Local kid makes good
FAIR HAVEN — A Manchester native with a presidential pedigree was elected mayor of Fair Haven on Town Meeting Day.
Fair Haven voters elected a 3-year-old Nubian goat named Lincoln as the town's pet mayor in a close race, in which Lincoln edged a Samoyed dog named Sammie by two votes.
As any political candidate in Vermont will tell you, having several generations of roots in the Green Mountain State will provide a leg up in a local election.
But certainly being able to say you came from the home of the son of one of the United States' most popular presidents must carry some weight.
Lincoln was born at Hildene Farm and Goat Dairy, and staff there immediately recognized the new mayor.
"She stood out for those great ears of hers," said Paula Maynard, Hildene's press director.
Lincoln was known as Tammy Sue when she was just a kid at Hildene, after having been named after a worker there.
"Tammy, the woman she was originally named for, saw her on Facebook and knew it was Tammy Sue immediately," Maynard said.
According to Hildene's literature, Robert Todd Lincoln, the son of President Abraham Lincoln, was a gentleman farmer, and his granddaughter, Peggy Beckwith, raised goats, sheep and cattle. Beckwith was the last family member to live at the estate.
Today, Hildene features a small herd of dairy goats, which are milked to make cheese that is sold in the welcome center. The Georgian revival mansion and its 412 acres feature a formal garden, museum, store and a 1903 Pullman car, Sunbeam. Robert Todd Lincoln, who built the estate at the turn of the 20th century, was general counsel and later president of the Pullman Car Company.
Just as high schools and colleges tout their alumni who go out in the world and accomplish great things, there was a buzz at Hildene last week as news spread that it was one of their goats that had been elected mayor.
Brian Keefe, who will take over Hildene's presidency Jan. 1, is currently the special assistant to the president.
Keefe drew parallels between the new mayor of Fair Haven and America's 16th president.
"Abraham Lincoln left Kentucky at an early age to enter politics in Illinois, so it is possible to leave home and succeed in a new town," Keefe said. "Also, President Lincoln's ears were thought to be inordinately large, which was sometimes considered a sign of superior intelligence. Or craftiness. Either way, we're happy for Lincoln's success."

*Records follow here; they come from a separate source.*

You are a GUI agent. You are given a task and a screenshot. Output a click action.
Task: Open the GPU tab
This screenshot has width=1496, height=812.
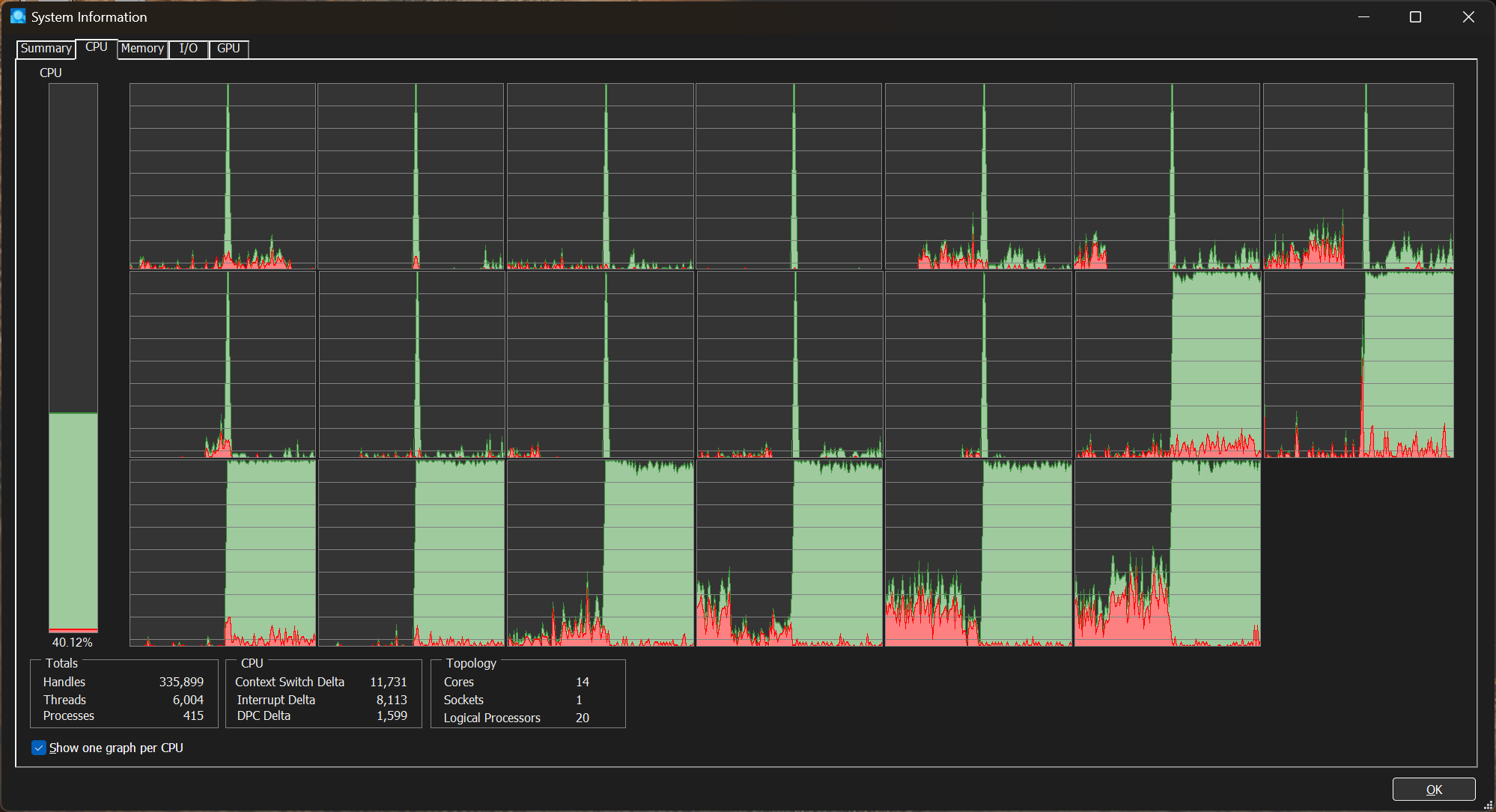click(x=228, y=48)
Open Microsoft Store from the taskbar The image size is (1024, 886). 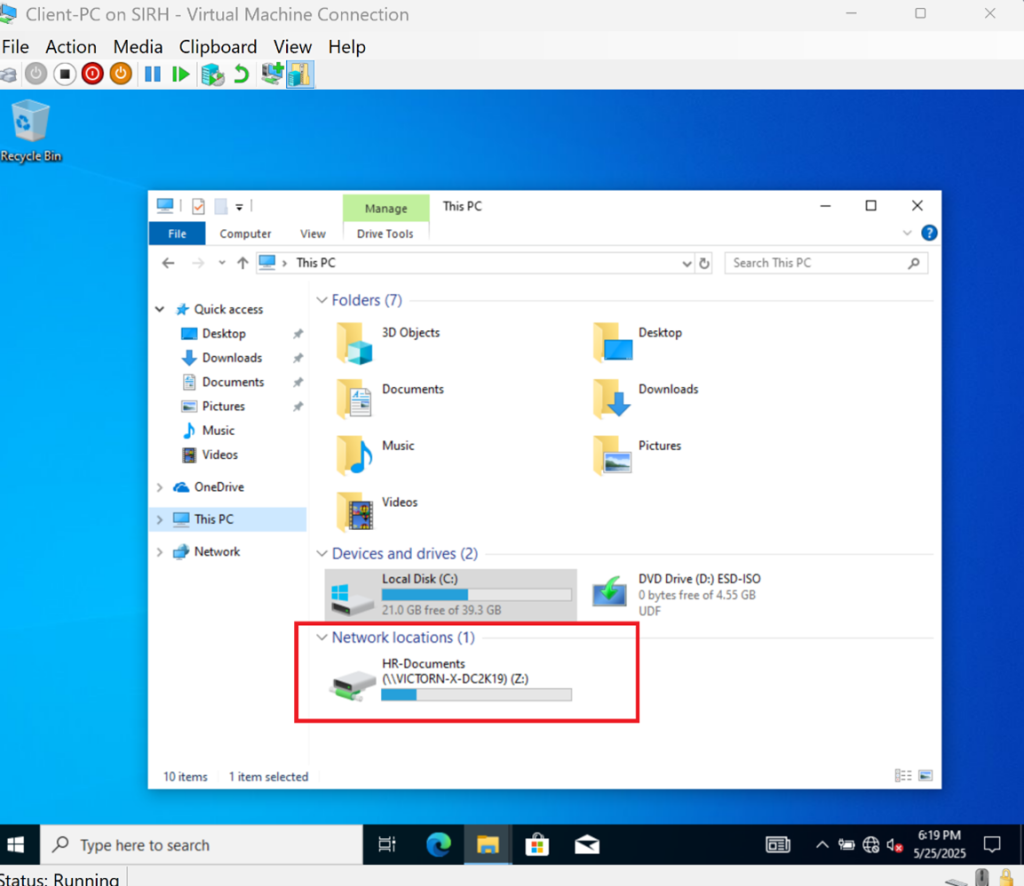point(537,845)
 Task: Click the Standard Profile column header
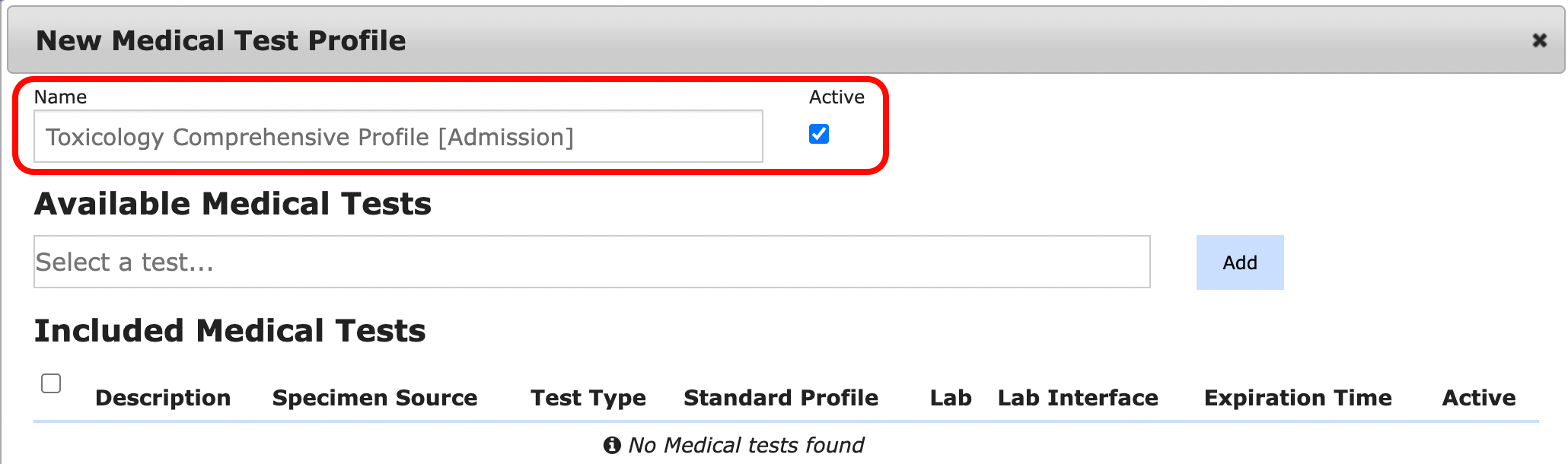tap(780, 398)
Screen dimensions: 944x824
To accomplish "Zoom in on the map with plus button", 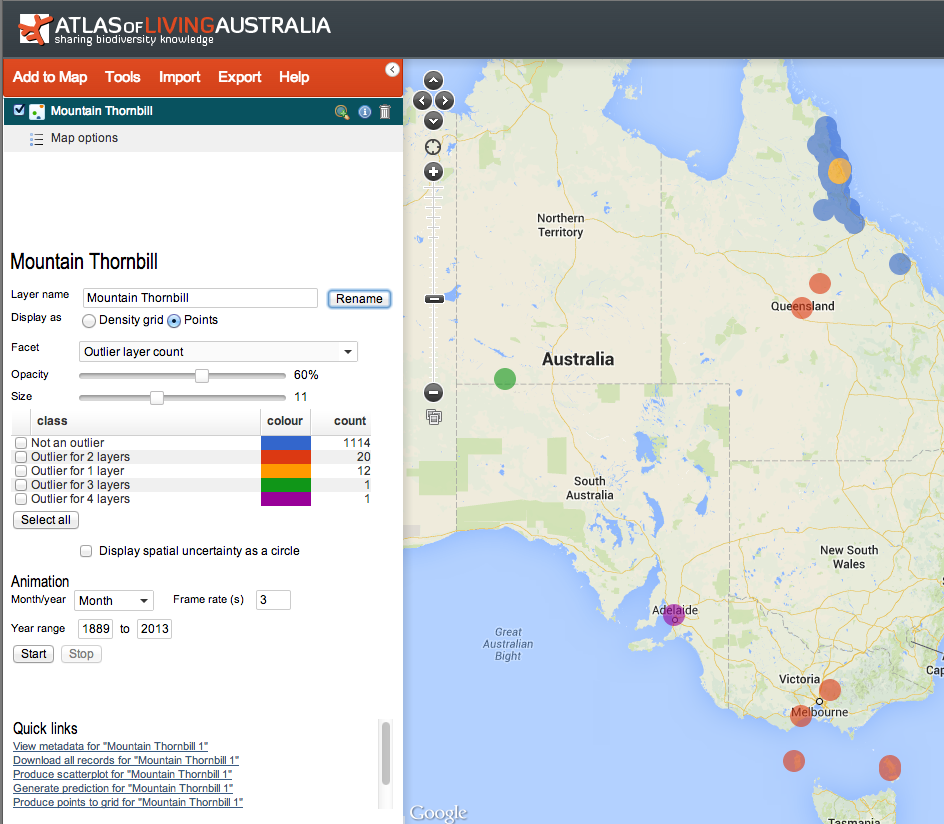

Fair Haven teacher Christopher Stanton, who owns the yard where the new mayor lives, bought the two Nubians from Hildene. Stanton said his goat's ears stuck out and kind of reminded him of Lincoln, who is said to have had big ears, hence the name.
What started out as a fundraiser at the town offices suddenly turned into a lesson on civics for the students.
"People took interest and participated," Gunter said. "It turned into a great little project of civic pride and a civic engagement project."
While the actual mayoral race couldn't actually be put on the ballot, it was offered to voters at the polls.
In all, 53 votes were cast for mayor from about a quarter of the nearly 400 voters who cast ballots.
Lincoln was elected to a one-year term and was sworn in Tuesday at the Select Board meeting. She's expected to be making appearances at public events throughout the year.
Lincoln's campaign got started innocently enough.
Fair Haven Town Manager Joe Gunter said he came up with the idea to hold a pet mayor race to help raise money to replace the playground behind the town elementary school.
Students paid $5 per entry to nominate a pet in the mayoral race and the political campaign drew 16 candidates, which is a great turnout in a small Vermont town. Or anywhere.
The vote has put Fair Haven in the headlines for something positive.
A year ago, the small Vermont town of 2,500 near the New York state line made headlines after an alleged school shooting plan was foiled at the local high school.
Last week, the town that bills itself as the "Slate Center of the Nation" for all the slate that is quarried in the area, found itself making headlines across the Internet.
The potential good from all that free press wasn't lost on Gunter.
"It's a fun thing," Gunter said. "We're getting a lot of miles out it. It's great."
Meanwhile, just 38 miles away, on the other side of the Taconic Mountains in Manchester, the stunning mayoral victory was also being celebrated.
For any other towns out there looking for new political leadership, Keefe points out there are currently more than two dozen pregnant Nubian does at Hildene and the first birth of the season is expected April 16.
Who knows how many future mayors may be born this spring.